*SUPPLIED RECORDS*.
+-------+

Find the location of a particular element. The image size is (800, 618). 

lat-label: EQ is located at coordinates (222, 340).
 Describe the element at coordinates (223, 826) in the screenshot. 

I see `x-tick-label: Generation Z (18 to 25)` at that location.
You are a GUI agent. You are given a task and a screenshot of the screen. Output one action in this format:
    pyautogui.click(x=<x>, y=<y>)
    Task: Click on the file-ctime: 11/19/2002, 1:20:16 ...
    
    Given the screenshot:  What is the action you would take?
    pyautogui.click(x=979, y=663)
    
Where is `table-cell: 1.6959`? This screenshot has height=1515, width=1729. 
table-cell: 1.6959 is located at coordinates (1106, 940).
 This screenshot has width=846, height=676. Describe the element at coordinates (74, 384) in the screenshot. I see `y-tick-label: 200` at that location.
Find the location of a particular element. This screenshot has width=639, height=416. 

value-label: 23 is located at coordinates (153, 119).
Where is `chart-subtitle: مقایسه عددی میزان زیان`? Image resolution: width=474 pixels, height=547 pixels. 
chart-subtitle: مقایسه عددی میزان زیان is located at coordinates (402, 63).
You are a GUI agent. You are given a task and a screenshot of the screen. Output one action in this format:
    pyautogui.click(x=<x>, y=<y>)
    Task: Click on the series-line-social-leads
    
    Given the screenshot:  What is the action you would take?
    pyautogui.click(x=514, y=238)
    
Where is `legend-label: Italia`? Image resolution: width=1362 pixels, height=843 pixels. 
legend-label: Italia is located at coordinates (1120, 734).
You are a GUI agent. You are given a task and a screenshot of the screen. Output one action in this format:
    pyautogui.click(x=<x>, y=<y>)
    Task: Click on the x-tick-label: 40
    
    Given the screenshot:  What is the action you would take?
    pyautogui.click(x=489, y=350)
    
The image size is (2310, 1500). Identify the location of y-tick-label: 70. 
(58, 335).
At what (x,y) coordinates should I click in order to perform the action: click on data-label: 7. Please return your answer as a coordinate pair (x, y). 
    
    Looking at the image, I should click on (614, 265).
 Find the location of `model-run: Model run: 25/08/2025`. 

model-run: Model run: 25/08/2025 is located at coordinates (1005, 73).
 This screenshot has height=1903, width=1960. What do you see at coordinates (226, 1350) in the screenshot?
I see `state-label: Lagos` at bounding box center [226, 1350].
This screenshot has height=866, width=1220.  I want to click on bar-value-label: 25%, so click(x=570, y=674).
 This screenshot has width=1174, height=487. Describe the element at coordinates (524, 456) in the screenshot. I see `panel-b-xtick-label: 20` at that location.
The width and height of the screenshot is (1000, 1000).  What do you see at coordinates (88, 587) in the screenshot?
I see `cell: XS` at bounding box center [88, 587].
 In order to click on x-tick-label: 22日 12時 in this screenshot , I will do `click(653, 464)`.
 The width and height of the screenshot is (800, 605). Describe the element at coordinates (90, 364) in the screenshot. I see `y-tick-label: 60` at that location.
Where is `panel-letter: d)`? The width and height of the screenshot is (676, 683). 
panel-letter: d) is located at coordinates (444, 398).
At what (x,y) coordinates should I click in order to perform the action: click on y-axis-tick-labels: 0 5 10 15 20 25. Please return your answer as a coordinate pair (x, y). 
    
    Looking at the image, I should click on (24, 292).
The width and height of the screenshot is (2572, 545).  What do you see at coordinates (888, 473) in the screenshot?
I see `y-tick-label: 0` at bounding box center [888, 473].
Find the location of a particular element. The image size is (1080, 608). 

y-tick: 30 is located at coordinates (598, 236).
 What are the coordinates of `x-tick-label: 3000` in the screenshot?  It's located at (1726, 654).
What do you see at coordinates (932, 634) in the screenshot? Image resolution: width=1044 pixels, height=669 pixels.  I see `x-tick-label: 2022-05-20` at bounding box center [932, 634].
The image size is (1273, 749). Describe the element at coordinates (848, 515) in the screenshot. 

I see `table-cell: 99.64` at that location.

+-------+

*WHAT THIS TASK INVOLVES*.
Copy the material above, replacing every instance of "GUI agent" with "screen assistant" and leaving everything else as it is.

*EXERCISE OUTPUT*.
Find the location of a particular element. The image size is (800, 618). 

lat-label: EQ is located at coordinates (222, 340).
 Describe the element at coordinates (223, 826) in the screenshot. 

I see `x-tick-label: Generation Z (18 to 25)` at that location.
You are a screen assistant. You are given a task and a screenshot of the screen. Output one action in this format:
    pyautogui.click(x=<x>, y=<y>)
    Task: Click on the file-ctime: 11/19/2002, 1:20:16 ...
    
    Given the screenshot:  What is the action you would take?
    pyautogui.click(x=979, y=663)
    
Where is `table-cell: 1.6959`? This screenshot has height=1515, width=1729. 
table-cell: 1.6959 is located at coordinates (1106, 940).
 This screenshot has width=846, height=676. Describe the element at coordinates (74, 384) in the screenshot. I see `y-tick-label: 200` at that location.
Find the location of a particular element. This screenshot has width=639, height=416. 

value-label: 23 is located at coordinates (153, 119).
Where is `chart-subtitle: مقایسه عددی میزان زیان`? Image resolution: width=474 pixels, height=547 pixels. 
chart-subtitle: مقایسه عددی میزان زیان is located at coordinates (402, 63).
You are a screen assistant. You are given a task and a screenshot of the screen. Output one action in this format:
    pyautogui.click(x=<x>, y=<y>)
    Task: Click on the series-line-social-leads
    
    Given the screenshot:  What is the action you would take?
    pyautogui.click(x=514, y=238)
    
Where is `legend-label: Italia`? Image resolution: width=1362 pixels, height=843 pixels. 
legend-label: Italia is located at coordinates (1120, 734).
You are a screen assistant. You are given a task and a screenshot of the screen. Output one action in this format:
    pyautogui.click(x=<x>, y=<y>)
    Task: Click on the x-tick-label: 40
    
    Given the screenshot:  What is the action you would take?
    pyautogui.click(x=489, y=350)
    
The image size is (2310, 1500). Identify the location of y-tick-label: 70. 
(58, 335).
At what (x,y) coordinates should I click in order to perform the action: click on data-label: 7. Please return your answer as a coordinate pair (x, y). 
    
    Looking at the image, I should click on (614, 265).
 Find the location of `model-run: Model run: 25/08/2025`. 

model-run: Model run: 25/08/2025 is located at coordinates (1005, 73).
 This screenshot has height=1903, width=1960. What do you see at coordinates (226, 1350) in the screenshot?
I see `state-label: Lagos` at bounding box center [226, 1350].
This screenshot has height=866, width=1220.  I want to click on bar-value-label: 25%, so click(x=570, y=674).
 This screenshot has width=1174, height=487. Describe the element at coordinates (524, 456) in the screenshot. I see `panel-b-xtick-label: 20` at that location.
The width and height of the screenshot is (1000, 1000).  What do you see at coordinates (88, 587) in the screenshot?
I see `cell: XS` at bounding box center [88, 587].
 In order to click on x-tick-label: 22日 12時 in this screenshot , I will do `click(653, 464)`.
 The width and height of the screenshot is (800, 605). Describe the element at coordinates (90, 364) in the screenshot. I see `y-tick-label: 60` at that location.
Where is `panel-letter: d)`? The width and height of the screenshot is (676, 683). 
panel-letter: d) is located at coordinates (444, 398).
At what (x,y) coordinates should I click in order to perform the action: click on y-axis-tick-labels: 0 5 10 15 20 25. Please return your answer as a coordinate pair (x, y). 
    
    Looking at the image, I should click on (24, 292).
The width and height of the screenshot is (2572, 545).  What do you see at coordinates (888, 473) in the screenshot?
I see `y-tick-label: 0` at bounding box center [888, 473].
Find the location of a particular element. The image size is (1080, 608). 

y-tick: 30 is located at coordinates (598, 236).
 What are the coordinates of `x-tick-label: 3000` in the screenshot?  It's located at (1726, 654).
What do you see at coordinates (932, 634) in the screenshot? Image resolution: width=1044 pixels, height=669 pixels.  I see `x-tick-label: 2022-05-20` at bounding box center [932, 634].
The image size is (1273, 749). Describe the element at coordinates (848, 515) in the screenshot. 

I see `table-cell: 99.64` at that location.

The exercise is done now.